It's true that vb2 can't currently signal fences per plane since the interface
between vb2 and drivers is per vb2_buffer. But the uAPI shouldn't be restricted
by this implementation detail (that can be changed) and should support per plane
fences IMHO.

That's for example the case with the V4L2 dma-buf API. There is a dma-buf fd per
plane, and internally for vb2 single planar buffers use the dma-buf associated
with plane 0.

Now when mentioning this, I noticed that in your implementation the fences are
not associated with a dma-buf. I thought the idea was for the fences to be
associated with a dma-buf's reservation object. If we do that, then fences will
be per fence since the dma-buf/reservation objet are also per fence in v4l2/vb2.

> 
>> * other open topics are how to deal with hw-fences and Request API.
> 
> Let's not mix issues here. Request API is already complex enough
> without explicit fences.

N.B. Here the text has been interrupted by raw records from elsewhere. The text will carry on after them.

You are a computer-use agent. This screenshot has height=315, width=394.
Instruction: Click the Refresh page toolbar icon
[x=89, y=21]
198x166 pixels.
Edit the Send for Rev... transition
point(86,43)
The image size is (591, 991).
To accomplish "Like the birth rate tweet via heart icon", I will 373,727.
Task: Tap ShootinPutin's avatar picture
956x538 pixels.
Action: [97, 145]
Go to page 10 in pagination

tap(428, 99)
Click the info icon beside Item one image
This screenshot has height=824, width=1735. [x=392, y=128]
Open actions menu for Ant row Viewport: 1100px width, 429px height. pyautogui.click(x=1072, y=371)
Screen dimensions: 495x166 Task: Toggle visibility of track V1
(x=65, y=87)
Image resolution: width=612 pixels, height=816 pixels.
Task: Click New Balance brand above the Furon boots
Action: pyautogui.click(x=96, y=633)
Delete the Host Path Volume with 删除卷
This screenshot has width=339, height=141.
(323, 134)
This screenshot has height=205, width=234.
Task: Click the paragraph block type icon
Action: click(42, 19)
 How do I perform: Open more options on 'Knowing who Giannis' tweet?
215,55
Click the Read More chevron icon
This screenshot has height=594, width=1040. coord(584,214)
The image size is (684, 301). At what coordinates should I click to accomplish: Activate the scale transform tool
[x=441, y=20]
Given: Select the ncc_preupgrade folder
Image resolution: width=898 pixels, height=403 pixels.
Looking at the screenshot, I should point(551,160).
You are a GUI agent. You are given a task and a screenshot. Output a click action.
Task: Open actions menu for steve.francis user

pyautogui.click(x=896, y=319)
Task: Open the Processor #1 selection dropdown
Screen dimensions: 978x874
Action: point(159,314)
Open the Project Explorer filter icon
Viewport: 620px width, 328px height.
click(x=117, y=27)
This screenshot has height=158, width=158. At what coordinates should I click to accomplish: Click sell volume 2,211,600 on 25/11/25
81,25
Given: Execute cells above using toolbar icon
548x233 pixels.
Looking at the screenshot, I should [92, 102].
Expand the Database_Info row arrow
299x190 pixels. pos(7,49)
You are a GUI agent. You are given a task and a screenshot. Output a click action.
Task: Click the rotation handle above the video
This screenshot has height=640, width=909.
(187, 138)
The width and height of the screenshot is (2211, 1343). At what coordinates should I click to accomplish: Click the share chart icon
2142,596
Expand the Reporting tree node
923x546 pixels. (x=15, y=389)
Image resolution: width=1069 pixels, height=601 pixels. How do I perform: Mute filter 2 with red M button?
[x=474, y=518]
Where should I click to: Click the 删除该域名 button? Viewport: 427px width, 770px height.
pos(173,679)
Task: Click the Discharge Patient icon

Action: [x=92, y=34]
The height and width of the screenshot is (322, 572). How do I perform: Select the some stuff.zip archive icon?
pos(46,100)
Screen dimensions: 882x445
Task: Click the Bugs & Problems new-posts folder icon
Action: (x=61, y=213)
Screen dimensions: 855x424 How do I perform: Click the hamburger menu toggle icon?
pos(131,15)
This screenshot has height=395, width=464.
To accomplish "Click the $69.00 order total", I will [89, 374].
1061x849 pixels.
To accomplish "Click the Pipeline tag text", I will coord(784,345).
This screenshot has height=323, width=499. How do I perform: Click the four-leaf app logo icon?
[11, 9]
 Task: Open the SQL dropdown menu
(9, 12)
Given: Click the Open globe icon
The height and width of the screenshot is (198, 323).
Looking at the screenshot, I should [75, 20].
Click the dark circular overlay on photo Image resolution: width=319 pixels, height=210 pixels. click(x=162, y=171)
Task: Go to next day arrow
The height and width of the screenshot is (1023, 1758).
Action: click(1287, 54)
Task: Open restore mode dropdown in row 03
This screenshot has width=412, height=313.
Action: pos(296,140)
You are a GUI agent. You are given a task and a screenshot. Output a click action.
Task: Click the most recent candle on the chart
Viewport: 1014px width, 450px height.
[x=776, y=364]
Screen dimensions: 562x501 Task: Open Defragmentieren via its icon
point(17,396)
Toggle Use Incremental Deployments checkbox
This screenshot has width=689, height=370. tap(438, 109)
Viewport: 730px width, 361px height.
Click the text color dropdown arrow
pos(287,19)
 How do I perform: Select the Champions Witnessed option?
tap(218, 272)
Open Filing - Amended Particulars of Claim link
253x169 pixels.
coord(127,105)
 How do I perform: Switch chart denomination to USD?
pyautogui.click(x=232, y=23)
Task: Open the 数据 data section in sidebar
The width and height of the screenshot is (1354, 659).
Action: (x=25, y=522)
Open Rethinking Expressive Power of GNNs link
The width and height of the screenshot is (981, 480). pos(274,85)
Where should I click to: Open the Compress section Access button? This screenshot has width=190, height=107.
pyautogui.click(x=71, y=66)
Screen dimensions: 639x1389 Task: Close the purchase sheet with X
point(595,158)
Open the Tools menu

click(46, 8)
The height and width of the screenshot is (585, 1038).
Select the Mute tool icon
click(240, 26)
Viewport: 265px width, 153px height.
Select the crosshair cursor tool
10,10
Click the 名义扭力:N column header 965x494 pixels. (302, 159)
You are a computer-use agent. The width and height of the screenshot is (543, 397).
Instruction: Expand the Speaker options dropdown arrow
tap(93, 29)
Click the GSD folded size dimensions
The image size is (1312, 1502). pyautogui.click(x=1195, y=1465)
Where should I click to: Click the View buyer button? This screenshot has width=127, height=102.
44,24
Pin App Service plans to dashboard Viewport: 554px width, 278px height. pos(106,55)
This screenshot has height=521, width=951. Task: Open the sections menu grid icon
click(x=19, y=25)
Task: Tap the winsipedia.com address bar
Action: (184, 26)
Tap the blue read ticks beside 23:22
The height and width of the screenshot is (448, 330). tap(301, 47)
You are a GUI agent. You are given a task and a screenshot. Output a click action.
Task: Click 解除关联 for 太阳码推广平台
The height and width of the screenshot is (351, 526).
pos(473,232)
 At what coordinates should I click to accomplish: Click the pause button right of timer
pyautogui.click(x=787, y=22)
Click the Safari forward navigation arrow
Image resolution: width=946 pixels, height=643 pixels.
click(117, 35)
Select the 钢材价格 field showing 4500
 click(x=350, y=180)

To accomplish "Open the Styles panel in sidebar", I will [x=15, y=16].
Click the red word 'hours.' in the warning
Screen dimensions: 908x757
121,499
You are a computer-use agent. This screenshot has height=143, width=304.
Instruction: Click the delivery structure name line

The same is true for explicit fences: it is 
> also complex to add support for it with multi-planes and a not
> ordered DQ. 
> 
> So, my suggestion here is to not delay Request API due to fences,
> nor to delay fences due to Request API, letting them to be merged
> on different Kernel releases. When both features got added, someone
> can work on a patchset that would allow using Request API with fences.
> 

Best regards,
-- 
Javier Martinez Canillas
Open Source Group
Samsung Research America